Entries for locating text and elements
- - - - - - -

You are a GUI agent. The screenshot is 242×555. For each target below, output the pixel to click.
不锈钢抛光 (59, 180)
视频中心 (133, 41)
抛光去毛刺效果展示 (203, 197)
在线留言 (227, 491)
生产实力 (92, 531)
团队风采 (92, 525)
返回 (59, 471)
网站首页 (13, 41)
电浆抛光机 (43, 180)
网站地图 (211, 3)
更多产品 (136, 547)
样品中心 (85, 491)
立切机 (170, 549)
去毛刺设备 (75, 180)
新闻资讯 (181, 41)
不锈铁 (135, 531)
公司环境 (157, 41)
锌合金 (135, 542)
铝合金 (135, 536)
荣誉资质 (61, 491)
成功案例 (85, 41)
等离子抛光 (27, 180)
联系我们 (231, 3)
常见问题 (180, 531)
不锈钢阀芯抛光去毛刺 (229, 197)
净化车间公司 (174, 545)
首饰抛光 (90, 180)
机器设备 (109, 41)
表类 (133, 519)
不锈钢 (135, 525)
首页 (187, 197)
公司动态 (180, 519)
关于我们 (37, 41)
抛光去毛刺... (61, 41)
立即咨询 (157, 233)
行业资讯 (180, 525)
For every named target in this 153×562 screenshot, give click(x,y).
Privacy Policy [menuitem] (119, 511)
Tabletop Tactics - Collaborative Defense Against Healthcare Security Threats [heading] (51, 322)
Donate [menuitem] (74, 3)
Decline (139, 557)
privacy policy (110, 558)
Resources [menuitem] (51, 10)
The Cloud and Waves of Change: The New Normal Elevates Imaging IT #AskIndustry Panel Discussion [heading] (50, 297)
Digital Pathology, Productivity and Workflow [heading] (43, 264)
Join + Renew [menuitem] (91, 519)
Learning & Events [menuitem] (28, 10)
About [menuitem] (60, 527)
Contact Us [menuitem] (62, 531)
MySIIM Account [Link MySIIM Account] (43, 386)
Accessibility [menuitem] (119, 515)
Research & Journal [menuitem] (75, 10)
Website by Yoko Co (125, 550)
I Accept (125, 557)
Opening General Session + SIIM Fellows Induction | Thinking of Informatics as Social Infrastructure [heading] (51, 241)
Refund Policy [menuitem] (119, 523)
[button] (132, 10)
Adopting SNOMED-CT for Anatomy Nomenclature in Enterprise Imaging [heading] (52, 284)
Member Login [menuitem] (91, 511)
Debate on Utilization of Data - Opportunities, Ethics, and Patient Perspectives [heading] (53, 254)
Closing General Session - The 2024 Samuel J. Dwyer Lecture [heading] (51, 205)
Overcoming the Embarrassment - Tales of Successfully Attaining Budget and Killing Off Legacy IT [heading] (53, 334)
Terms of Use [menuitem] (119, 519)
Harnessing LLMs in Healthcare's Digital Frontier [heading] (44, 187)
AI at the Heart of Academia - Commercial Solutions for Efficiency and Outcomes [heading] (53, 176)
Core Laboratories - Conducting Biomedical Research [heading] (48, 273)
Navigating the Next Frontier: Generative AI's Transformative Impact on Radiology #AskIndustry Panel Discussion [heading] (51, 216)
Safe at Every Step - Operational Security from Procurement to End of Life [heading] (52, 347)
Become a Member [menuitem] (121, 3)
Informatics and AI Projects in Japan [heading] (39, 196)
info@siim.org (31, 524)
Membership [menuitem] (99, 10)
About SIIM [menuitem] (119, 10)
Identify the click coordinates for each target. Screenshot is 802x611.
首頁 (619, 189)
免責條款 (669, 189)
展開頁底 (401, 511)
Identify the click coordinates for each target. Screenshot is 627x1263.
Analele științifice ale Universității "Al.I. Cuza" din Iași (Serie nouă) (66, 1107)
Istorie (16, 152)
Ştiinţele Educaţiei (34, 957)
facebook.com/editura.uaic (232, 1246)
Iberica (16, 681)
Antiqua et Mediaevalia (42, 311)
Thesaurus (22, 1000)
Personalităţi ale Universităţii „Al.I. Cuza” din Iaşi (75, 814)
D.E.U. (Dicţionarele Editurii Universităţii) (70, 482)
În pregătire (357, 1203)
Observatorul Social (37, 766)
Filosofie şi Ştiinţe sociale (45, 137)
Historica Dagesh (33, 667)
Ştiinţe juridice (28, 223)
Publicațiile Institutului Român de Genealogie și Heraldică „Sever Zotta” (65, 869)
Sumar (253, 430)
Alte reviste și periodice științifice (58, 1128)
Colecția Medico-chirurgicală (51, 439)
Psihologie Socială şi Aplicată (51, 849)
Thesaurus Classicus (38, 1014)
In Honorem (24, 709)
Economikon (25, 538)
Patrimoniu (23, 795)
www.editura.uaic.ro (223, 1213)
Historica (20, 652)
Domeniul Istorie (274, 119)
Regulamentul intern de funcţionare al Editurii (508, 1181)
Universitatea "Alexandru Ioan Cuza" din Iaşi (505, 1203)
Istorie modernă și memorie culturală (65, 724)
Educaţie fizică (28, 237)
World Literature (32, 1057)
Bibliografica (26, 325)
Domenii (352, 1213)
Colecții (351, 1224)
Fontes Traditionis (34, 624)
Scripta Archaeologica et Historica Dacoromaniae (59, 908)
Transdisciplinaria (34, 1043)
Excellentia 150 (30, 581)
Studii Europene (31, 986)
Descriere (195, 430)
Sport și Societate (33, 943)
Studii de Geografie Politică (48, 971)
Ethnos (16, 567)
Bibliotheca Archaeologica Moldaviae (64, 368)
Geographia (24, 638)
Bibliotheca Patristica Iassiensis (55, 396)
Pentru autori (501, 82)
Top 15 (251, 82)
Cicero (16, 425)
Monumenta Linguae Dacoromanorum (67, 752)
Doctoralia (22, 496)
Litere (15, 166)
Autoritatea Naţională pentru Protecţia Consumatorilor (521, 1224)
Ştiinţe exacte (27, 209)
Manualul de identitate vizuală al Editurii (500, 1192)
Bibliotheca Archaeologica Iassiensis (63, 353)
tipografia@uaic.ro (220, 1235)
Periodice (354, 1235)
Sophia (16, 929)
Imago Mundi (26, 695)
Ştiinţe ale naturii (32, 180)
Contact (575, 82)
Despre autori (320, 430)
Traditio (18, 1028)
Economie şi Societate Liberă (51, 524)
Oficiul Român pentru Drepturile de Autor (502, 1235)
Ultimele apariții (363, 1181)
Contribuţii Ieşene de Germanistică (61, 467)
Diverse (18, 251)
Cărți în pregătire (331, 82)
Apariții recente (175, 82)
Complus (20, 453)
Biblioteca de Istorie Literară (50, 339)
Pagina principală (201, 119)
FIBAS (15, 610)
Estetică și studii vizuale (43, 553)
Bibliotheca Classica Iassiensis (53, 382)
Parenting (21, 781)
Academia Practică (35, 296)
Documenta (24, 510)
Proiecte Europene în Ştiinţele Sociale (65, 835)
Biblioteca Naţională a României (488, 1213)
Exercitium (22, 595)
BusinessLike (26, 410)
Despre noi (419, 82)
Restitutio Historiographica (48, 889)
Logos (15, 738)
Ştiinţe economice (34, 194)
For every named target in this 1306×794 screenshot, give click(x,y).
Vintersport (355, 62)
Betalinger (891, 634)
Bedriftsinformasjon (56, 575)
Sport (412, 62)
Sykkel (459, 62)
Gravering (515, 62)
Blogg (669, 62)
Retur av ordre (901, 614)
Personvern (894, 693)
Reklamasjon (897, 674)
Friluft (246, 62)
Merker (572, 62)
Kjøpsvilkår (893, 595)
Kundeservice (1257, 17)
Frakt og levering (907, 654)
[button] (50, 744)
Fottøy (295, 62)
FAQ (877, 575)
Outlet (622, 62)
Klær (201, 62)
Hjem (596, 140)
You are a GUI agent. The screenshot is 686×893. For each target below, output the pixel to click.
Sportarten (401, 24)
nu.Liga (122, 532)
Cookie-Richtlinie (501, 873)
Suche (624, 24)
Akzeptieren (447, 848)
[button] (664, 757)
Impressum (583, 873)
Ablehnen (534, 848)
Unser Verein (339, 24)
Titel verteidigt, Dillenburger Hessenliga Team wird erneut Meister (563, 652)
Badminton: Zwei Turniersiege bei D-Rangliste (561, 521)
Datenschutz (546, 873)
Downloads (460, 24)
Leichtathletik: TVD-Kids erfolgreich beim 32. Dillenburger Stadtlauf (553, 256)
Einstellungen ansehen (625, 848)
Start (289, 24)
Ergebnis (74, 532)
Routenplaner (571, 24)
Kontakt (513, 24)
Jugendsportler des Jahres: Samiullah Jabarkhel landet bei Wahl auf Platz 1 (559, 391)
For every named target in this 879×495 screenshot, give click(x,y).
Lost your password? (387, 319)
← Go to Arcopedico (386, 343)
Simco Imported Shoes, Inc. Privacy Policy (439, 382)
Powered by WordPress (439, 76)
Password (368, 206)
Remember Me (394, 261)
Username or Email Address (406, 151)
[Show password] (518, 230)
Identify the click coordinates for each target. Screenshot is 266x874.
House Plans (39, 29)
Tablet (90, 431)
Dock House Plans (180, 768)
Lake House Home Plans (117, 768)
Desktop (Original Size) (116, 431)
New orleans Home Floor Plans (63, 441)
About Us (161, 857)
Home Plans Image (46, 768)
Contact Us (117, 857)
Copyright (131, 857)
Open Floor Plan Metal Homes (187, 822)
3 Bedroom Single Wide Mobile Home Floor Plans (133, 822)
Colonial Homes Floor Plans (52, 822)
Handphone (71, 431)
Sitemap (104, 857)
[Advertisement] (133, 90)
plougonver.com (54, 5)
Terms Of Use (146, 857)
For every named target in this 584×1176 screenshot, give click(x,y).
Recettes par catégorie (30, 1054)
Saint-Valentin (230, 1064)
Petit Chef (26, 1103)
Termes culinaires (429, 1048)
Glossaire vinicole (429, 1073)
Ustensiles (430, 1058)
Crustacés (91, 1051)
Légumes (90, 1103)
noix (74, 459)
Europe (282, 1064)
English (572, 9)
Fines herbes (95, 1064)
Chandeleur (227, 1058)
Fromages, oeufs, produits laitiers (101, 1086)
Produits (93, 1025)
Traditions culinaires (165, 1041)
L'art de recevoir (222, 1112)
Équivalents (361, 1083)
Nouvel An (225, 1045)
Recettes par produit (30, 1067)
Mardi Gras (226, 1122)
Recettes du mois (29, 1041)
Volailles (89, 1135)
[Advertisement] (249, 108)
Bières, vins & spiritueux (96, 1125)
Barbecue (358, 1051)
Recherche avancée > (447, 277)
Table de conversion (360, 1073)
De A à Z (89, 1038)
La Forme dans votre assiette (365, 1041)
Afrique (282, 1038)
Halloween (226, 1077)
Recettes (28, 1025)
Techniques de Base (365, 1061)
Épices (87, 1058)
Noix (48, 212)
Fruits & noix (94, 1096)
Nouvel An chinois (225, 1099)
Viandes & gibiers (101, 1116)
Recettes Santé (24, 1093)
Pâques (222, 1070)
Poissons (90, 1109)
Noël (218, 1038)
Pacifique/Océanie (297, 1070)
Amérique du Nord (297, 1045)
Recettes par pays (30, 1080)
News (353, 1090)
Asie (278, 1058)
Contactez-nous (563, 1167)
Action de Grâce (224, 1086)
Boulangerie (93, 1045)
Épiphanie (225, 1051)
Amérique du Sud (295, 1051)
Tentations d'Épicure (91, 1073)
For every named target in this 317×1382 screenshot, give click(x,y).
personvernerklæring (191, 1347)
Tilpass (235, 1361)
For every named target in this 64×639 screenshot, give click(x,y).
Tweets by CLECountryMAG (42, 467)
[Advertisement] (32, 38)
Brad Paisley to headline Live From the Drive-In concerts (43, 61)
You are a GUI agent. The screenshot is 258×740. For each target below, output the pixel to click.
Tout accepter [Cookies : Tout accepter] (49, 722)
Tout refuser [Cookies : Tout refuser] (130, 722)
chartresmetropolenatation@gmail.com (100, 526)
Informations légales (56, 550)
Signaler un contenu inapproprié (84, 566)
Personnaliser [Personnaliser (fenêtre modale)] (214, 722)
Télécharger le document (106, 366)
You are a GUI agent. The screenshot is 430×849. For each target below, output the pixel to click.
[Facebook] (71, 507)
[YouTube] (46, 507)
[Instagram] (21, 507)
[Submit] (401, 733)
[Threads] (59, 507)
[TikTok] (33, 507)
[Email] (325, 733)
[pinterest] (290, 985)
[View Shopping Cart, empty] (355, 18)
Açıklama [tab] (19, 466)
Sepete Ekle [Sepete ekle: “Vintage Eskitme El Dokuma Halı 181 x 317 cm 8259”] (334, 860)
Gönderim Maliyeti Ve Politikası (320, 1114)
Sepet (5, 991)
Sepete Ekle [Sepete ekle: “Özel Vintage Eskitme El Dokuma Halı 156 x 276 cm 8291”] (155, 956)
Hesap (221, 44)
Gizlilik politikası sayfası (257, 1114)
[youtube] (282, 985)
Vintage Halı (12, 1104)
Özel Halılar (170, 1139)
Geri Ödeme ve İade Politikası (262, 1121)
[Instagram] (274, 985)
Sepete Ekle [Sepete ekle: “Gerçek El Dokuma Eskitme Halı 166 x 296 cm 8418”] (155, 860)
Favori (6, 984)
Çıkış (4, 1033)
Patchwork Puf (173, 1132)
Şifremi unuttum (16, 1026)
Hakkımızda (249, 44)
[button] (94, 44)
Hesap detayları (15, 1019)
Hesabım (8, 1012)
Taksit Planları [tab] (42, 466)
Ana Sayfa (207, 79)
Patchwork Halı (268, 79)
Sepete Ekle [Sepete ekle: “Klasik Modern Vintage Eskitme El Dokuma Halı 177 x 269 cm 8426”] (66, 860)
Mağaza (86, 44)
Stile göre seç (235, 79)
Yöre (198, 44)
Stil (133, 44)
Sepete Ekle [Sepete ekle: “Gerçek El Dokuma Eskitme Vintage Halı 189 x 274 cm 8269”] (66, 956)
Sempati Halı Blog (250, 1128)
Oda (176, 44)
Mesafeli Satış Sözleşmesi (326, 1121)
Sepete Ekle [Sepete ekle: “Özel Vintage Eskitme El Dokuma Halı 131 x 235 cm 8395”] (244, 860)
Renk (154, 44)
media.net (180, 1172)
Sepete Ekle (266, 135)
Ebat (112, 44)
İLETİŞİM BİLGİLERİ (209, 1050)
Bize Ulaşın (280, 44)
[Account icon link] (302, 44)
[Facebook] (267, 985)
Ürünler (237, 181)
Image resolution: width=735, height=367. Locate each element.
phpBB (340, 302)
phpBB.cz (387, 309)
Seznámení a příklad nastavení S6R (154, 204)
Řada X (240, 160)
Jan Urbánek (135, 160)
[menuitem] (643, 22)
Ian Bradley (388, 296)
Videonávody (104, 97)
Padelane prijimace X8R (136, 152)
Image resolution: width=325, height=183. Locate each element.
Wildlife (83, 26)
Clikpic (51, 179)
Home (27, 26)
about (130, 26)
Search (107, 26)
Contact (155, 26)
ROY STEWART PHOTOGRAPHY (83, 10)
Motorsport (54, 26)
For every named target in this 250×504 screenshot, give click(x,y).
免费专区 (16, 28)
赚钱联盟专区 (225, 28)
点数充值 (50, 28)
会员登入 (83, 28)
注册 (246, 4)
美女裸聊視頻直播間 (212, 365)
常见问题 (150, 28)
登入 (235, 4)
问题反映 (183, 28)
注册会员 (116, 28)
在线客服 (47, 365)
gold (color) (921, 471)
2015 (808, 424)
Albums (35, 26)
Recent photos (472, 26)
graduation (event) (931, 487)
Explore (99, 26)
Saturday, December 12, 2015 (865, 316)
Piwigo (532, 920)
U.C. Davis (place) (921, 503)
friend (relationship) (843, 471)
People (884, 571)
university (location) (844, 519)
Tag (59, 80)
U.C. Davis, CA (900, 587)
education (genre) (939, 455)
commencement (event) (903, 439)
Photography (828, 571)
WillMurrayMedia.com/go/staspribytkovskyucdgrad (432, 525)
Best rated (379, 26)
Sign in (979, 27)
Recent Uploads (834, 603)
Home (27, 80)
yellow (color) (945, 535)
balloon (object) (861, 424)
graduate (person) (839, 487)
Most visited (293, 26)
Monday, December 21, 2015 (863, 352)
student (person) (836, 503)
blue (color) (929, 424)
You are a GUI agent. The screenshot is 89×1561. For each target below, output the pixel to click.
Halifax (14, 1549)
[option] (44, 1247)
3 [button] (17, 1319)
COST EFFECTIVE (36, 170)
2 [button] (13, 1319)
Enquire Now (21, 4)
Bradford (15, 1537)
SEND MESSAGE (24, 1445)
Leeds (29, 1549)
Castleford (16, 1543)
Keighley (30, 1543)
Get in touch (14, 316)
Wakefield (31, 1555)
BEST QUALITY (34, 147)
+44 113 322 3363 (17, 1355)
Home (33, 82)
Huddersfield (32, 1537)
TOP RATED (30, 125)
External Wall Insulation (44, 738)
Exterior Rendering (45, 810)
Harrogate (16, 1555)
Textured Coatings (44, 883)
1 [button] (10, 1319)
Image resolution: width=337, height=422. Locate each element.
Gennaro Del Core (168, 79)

- - - - - - -

→ GIVEN TASK:
Format the lines above as a Markdown table with the columns "No." and "Line", skipping any blank lines. Start at the line containing "Sign in (979, 27)" and end with the last line.

→ ANSWER TO THIS EXERCISE:
| No. | Line |
|---|---|
| 1 | Sign in (979, 27) |
| 2 | Recent Uploads (834, 603) |
| 3 | Home (27, 80) |
| 4 | yellow (color) (945, 535) |
| 5 | balloon (object) (861, 424) |
| 6 | graduate (person) (839, 487) |
| 7 | Most visited (293, 26) |
| 8 | Monday, December 21, 2015 (863, 352) |
| 9 | student (person) (836, 503) |
| 10 | blue (color) (929, 424) |
| 11 | You are a GUI agent. The screenshot is 89×1561. For each target below, output the pixel to click. |
| 12 | Halifax (14, 1549) |
| 13 | [option] (44, 1247) |
| 14 | 3 [button] (17, 1319) |
| 15 | COST EFFECTIVE (36, 170) |
| 16 | 2 [button] (13, 1319) |
| 17 | Enquire Now (21, 4) |
| 18 | Bradford (15, 1537) |
| 19 | SEND MESSAGE (24, 1445) |
| 20 | Leeds (29, 1549) |
| 21 | Castleford (16, 1543) |
| 22 | Keighley (30, 1543) |
| 23 | Get in touch (14, 316) |
| 24 | Wakefield (31, 1555) |
| 25 | BEST QUALITY (34, 147) |
| 26 | +44 113 322 3363 (17, 1355) |
| 27 | Home (33, 82) |
| 28 | Huddersfield (32, 1537) |
| 29 | TOP RATED (30, 125) |
| 30 | External Wall Insulation (44, 738) |
| 31 | Exterior Rendering (45, 810) |
| 32 | Harrogate (16, 1555) |
| 33 | Textured Coatings (44, 883) |
| 34 | 1 [button] (10, 1319) |
| 35 | Image resolution: width=337, height=422. Locate each element. |
| 36 | Gennaro Del Core (168, 79) |